Have cast a morrowed tune,

It takes about 10 hours to pause,

Before it all ensunes. As Miqoté would have me home tonight, were he still around,

My memory is great like yours, but brings daily pain abound. I suppose I could just blame the day, I had about last night,

My following is hard to tame, before I route it out. I don’t know why I ever bother, sourcrout and mount. Lol I think you know,

I’m having a great night out.

Alone and tired might be,

Fore thirty and I see,

That perfect time is always in, a perfect sort of way,

Just a song that’s sung like magic,

Someone else may pray. And hopefully my boss is right, that I am doing well,

When some jobs cost me so much to earn,

A borrowed time to learn.

Brother friend and sister too,

I suppose the day’s for you. So sadly I will must maybe stop, to do what you need to do.. my jobs not simple though it’s okay, I know my heart is through, with practicing for a play, I never fairly lose.

Cycle lich to wicked ditch, please death and taxes too, the songs of mercy and of hope, will be the through and through, if you had seen that all before, was that you already knew.

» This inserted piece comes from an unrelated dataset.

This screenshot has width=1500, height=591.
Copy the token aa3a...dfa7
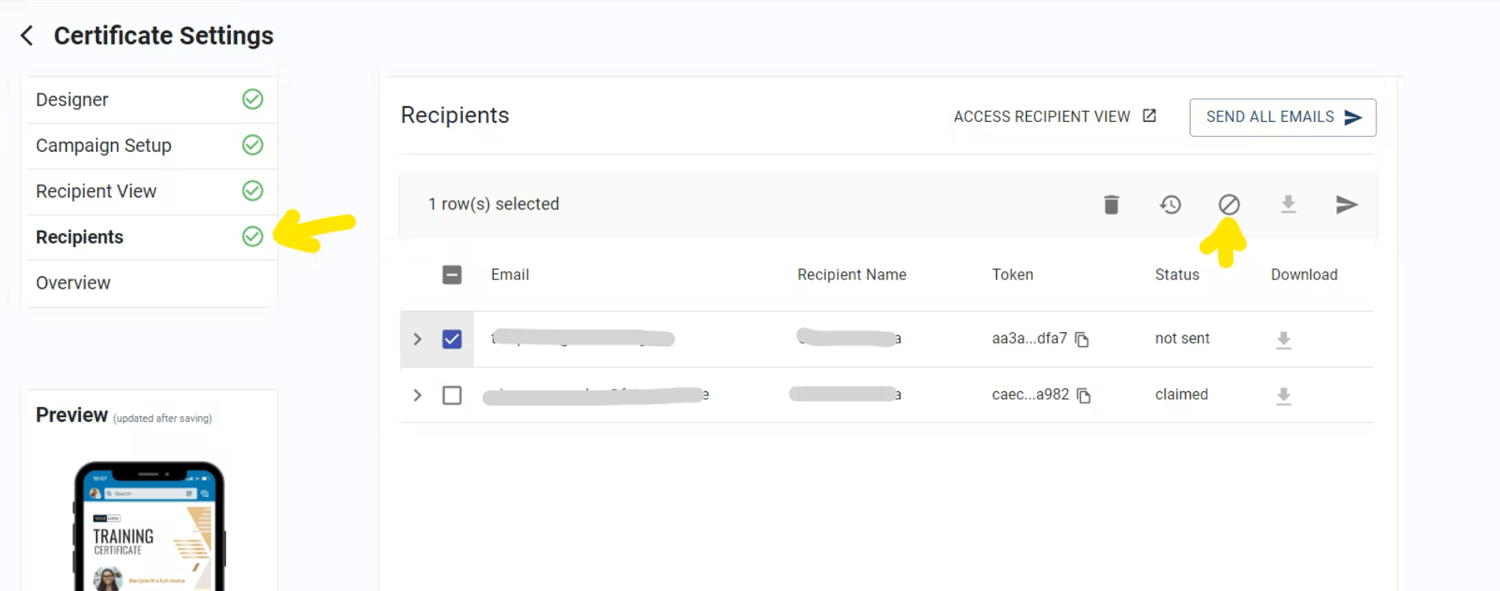pos(1082,340)
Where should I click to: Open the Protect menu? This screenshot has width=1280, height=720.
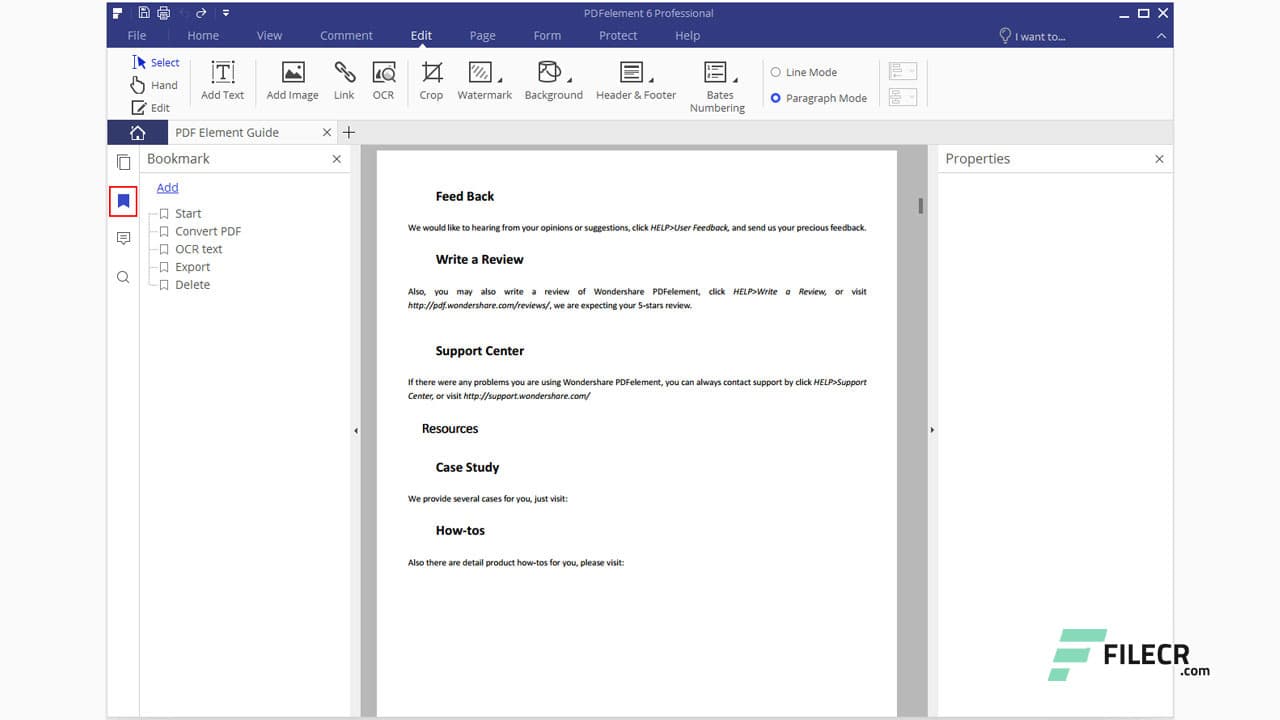[617, 35]
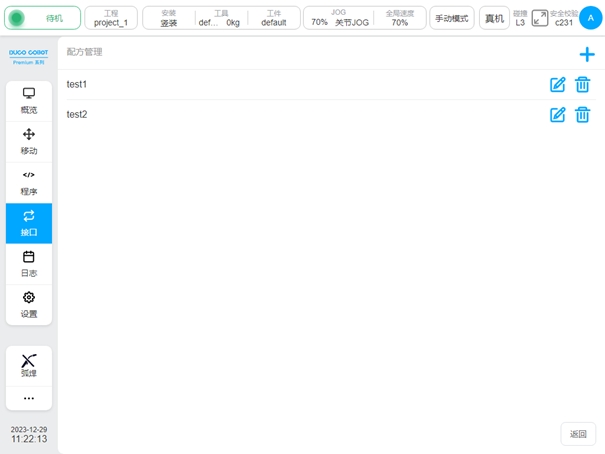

Watcher waiting contemplating – my best is all for you; whether I get it back I guess, is because I want – and wanting not is so darn hard, between each time I forgot…

That when I ramble on like this, is because something is amiss – the date the time the silver lining, and rhythms perfect wine.

I do not truly not, know why I can’t stop anything, before I get it, and that’s okay, sometimes maybe, it’s fine to pray.